**YOUR ASSIGNMENT**
Pull out every line in the data that has the string "agent" in it.

━━━ THE DATA

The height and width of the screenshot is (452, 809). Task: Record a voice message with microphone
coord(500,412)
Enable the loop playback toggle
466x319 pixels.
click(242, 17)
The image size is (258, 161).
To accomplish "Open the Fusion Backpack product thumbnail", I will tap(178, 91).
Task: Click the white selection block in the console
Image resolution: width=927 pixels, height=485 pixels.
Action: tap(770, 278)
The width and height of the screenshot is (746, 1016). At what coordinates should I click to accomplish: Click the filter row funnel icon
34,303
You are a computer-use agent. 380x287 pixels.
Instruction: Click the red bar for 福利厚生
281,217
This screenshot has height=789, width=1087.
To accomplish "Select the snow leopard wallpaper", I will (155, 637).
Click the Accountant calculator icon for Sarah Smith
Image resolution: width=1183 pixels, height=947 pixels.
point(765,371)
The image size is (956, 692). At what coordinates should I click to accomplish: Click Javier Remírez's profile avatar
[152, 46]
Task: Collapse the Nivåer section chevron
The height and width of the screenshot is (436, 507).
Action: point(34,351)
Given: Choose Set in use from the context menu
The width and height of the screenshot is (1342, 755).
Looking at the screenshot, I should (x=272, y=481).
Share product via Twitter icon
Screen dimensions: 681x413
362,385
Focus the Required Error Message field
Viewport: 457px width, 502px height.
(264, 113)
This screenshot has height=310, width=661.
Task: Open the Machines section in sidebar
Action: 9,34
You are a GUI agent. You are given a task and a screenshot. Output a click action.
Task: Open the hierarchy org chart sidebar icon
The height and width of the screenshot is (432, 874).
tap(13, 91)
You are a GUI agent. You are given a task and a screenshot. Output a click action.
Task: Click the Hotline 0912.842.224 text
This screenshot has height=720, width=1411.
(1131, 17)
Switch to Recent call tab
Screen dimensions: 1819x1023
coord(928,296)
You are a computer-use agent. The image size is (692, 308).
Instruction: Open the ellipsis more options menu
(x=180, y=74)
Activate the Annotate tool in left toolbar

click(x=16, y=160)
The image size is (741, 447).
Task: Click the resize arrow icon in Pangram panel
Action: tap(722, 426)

━━━━━━

**ANSWER FOR THIS EXERCISE**
You are a computer-use agent. 380x287 pixels.
You are a GUI agent. You are given a task and a screenshot. Output a click action.
You are a GUI agent. You are given a task and a screenshot. Output a click action.
You are a computer-use agent. The image size is (692, 308).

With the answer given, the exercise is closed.